• _Kutipan_
Konsep ‘adalah atau ‘adl adalah konsep yang paling beragam di kalangan ulama’ hadis. Syuhudi Ismail, misalnya, mengumpulkan lima belas pendapat ulama’ yang mendefinisikan ‘adl, dan dari kelima belas pendapat tersebut ternyata tidak ada yang secara utuh sama.
Dari kelima belas pendapat itu antara lain adalah yang disampaikan oleh al Hakim al Naysaburi, yang mensyaratkan ‘adl itu sebagai beragama Islam, tidak berbuat bid’ah, dan tidak berbuat maksiat; Ibn Shalah dan al Nawawi menyatakan bahwa ‘adl ialah beragama Islam, baligh, berakal, memelihara muru’ah, dan tidak berbuat fasiq.[1]
Lain lagi dengan apa yang disampaikan oleh al Khatib al Baghdadi yang mengatakan bahwa ‘adl-nya rawi tercermin dalam kemantapan beragamanya, sekaligus terhindar dari segala bentuk ke-fasiq-an dan rendahnya muru’ah. Ini dikuatkan oleh Subhi al Shalih yang menyatakan bahwa ‘adl-nya rawi terlihat pada pengalaman dan ketekunannya dalam menunaikan ajaran agama, terhindar dari perbuatan terlarang dan keji, memprioritaskan kebenaran serta memelihara ucapannya dari hal-hal yang merusakkan agama dan kepribadiannya.[2]
Selain itu, menurut ulama’ hadits yang lain, ‘adl itu harus menjauhi dosa yang kecil, beritanya layak dipercaya, biasa berkata benar, serta menjauhi perbuatan yang merusak muru’ah dan kehormatan.[3]
Adapun menurut Ibn al Sam’ani, ke-adl-an seorang rawi harus memenuhi syarat sebagai berikut:
a) Selalu memelihara perbuatan taat dan menjauhi perbuatan maksiat,
b) Menjauhi dosa-dosa kecil yang dapat menodai agama dan sopan santun,
c) Tidak melakukan perkara-perkara mubah yang dapat menggugurkan iman dan mengakibatkan penyesalan, seperti makan sambil berdiri di jalanan, buang air (kencing) di tempat yang bukan disediakan untuknya dan bergurau yang berlebihan.

• _Tugas yang Diberikan A_
Mohon salin tanpa perubahan bagian kutipan tentang konsep ‘adl, mulai dari "Konsep ‘adalah atau" sampai dengan "secara utuh sama.".
• _Tugas yang Diberikan B_
Menurut kutipan tentang konsep ‘adl, berapa banyak pendapat ulama’ tentang definisi ‘adl yang dikumpulkan oleh Syuhudi Ismail?
Daftar di bawah ini tidak ada hubungannya dengan kutipan tersebut.

• _Cuplikan Daftar_
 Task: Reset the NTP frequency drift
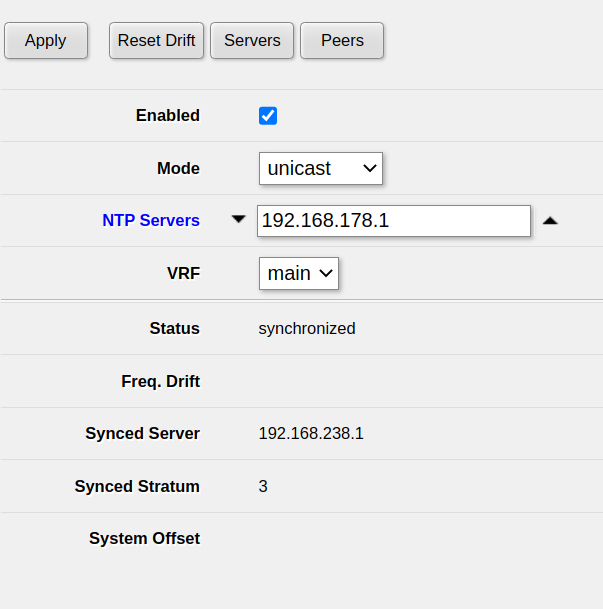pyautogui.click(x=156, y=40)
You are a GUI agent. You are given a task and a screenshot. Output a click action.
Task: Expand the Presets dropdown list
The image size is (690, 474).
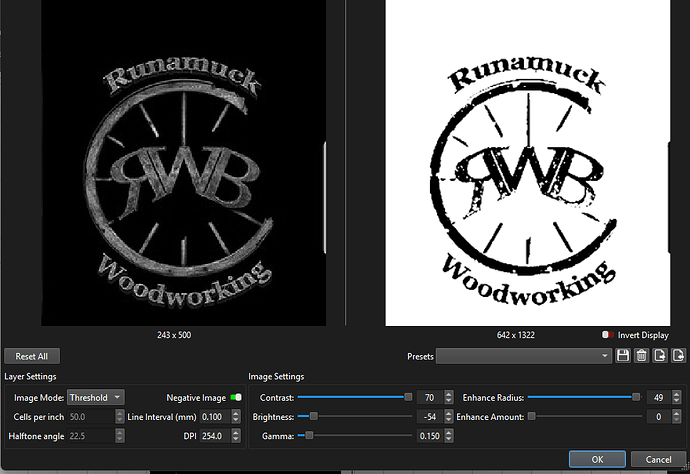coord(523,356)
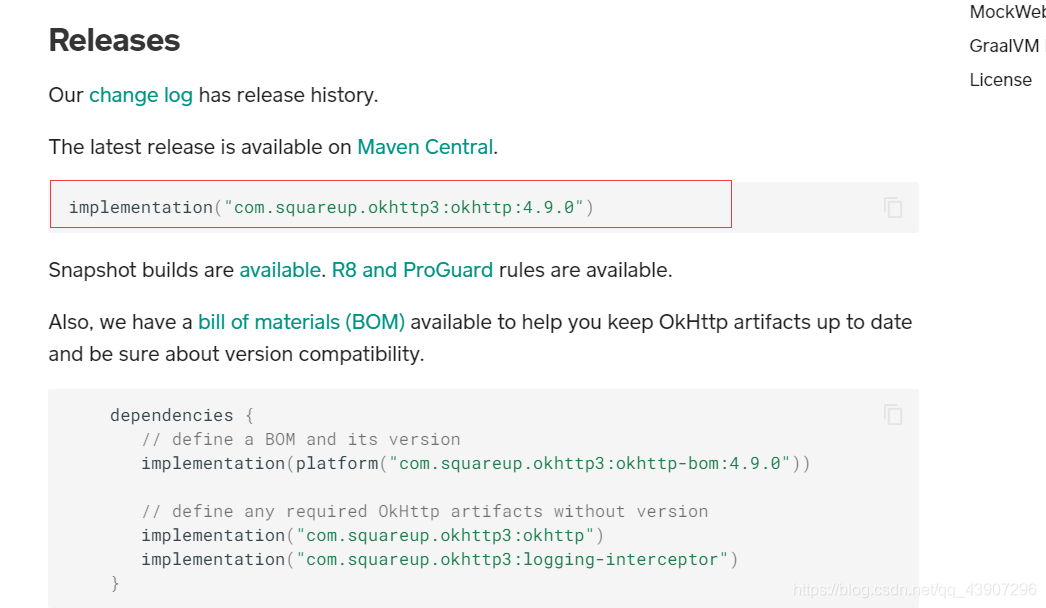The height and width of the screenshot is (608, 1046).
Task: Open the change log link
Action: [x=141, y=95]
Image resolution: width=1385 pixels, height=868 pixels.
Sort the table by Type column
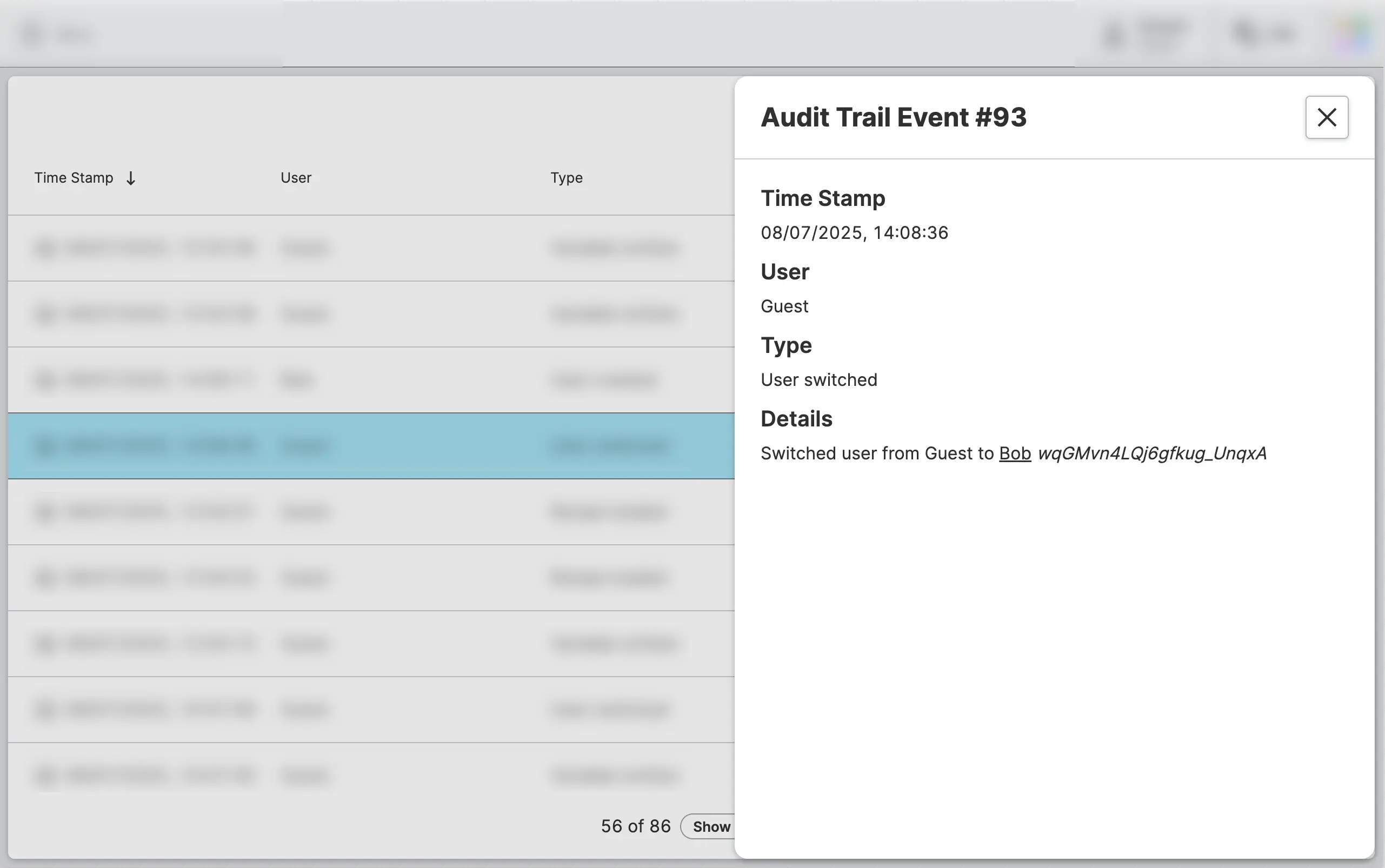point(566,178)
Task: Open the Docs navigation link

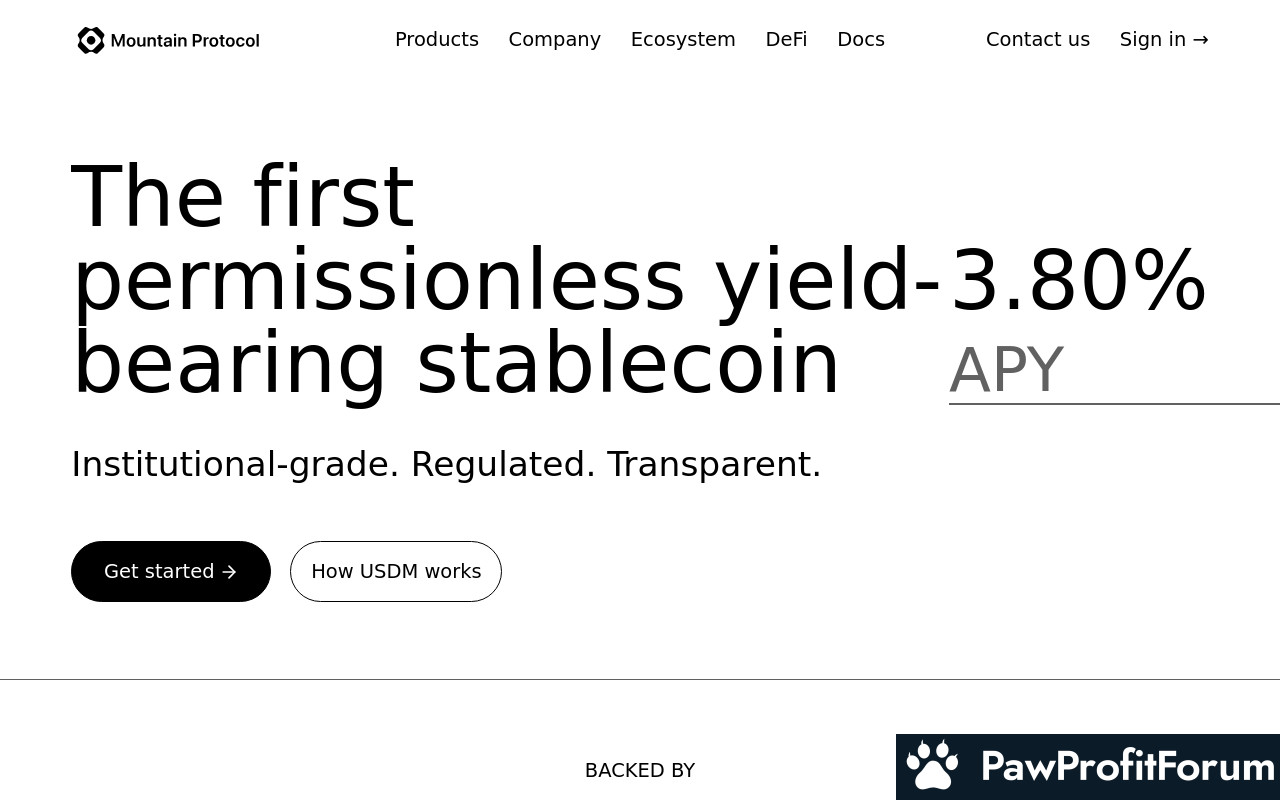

• _Jawaban Tugas A_
Konsep ‘adalah atau ‘adl adalah konsep yang paling beragam di kalangan ulama’ hadis. Syuhudi Ismail, misalnya, mengumpulkan lima belas pendapat ulama’ yang mendefinisikan ‘adl, dan dari kelima belas pendapat tersebut ternyata tidak ada yang secara utuh sama.

• _Jawaban Tugas B_
Lima belas pendapat.